FCRA Preempts State Credit Reporting Laws, Says Federal Court

A federal district court has ruled that the Fair Credit Reporting Act (FCRA) preempts state credit reporting laws, curtailing the ability of state governments to place restrictions or regulations on credit reporting practices. In effect, this means that states can only put laws about credit reporting into place when they do not conflict with the FCRA. This decision has raised concerns among privacy advocates and labor advocates, who are concerned about how credit reporting might be abused.

What is the FCRA?

The FCRA is the law that governs how credit reporting is regulated in the United States. Among other things, it dictates who may apply for a credit report, under what conditions they may apply for a credit report, and what liability someone faces for abuse of the credit reporting system. Given that credit reports are used by businesses for a variety of reasons, including making determinations about issuing loans, renting out to potential tenants, and even employment decisions about individual employees, the FCRA has a substantial impact on both people and businesses every day.

What is This Lawsuit?

            The lawsuit was brought after Maine’s state legislature passed laws intended to supplement the FCRA, restricting what could be included as part of a credit report.

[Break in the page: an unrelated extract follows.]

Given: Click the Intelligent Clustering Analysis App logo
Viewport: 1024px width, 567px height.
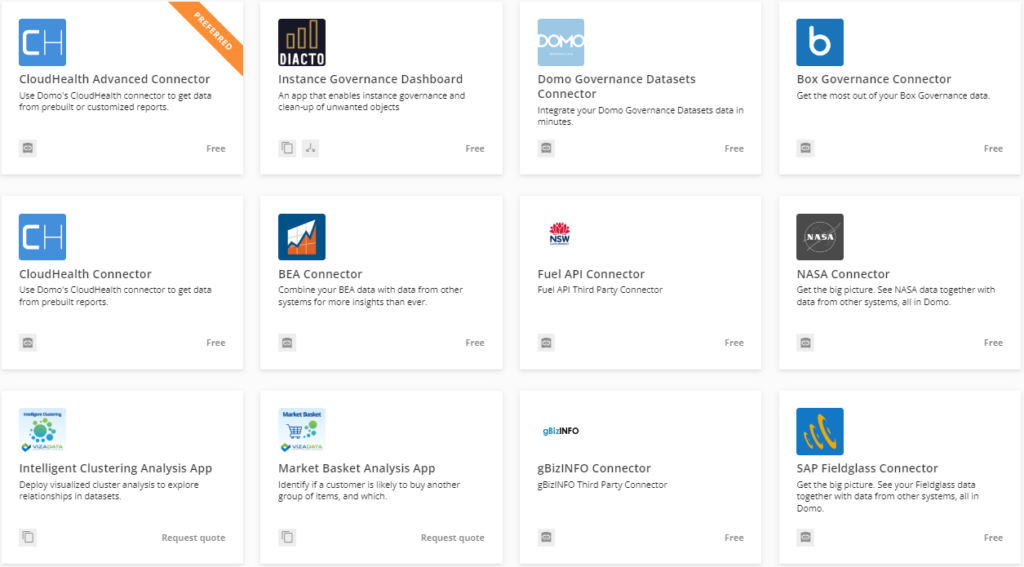Looking at the screenshot, I should 42,431.
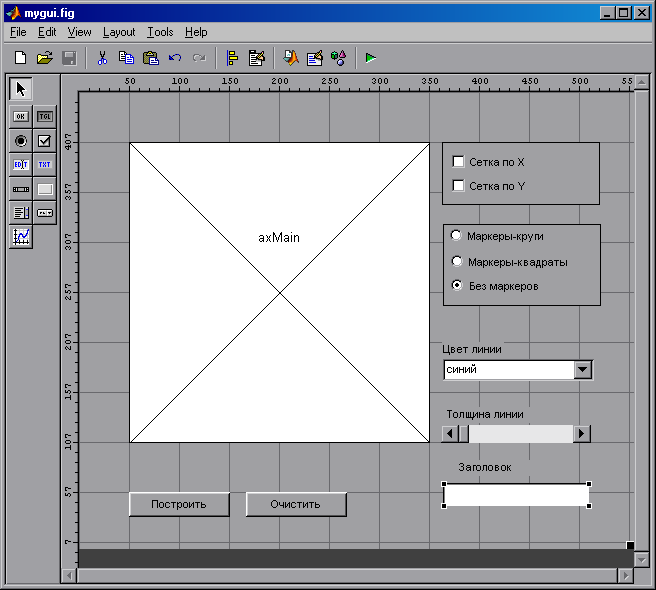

Two amendments in particular were the subject of litigation: one would prevent medical debt from being included in credit reports, while the other would exclude any debt that was the result of “economic abuse.” A trade association sued to have these amendments struck down for contradicting the FCRA’s terms on what could (or could not) be included in a credit report.

What Was the Ruling?

The federal district court ruled that the two amendments in question were preempted by the FCRA under the Supremacy Clause of the United States Constitution. In effect, this means that the two amendments contradict federal law, and where there is a dispute between state and federal law, federal law shall be supreme. This could place a damper on other similar efforts to limit what can be included in credit reports at the state level, because they must concern themselves with not contradicting the requirements of the FCRA.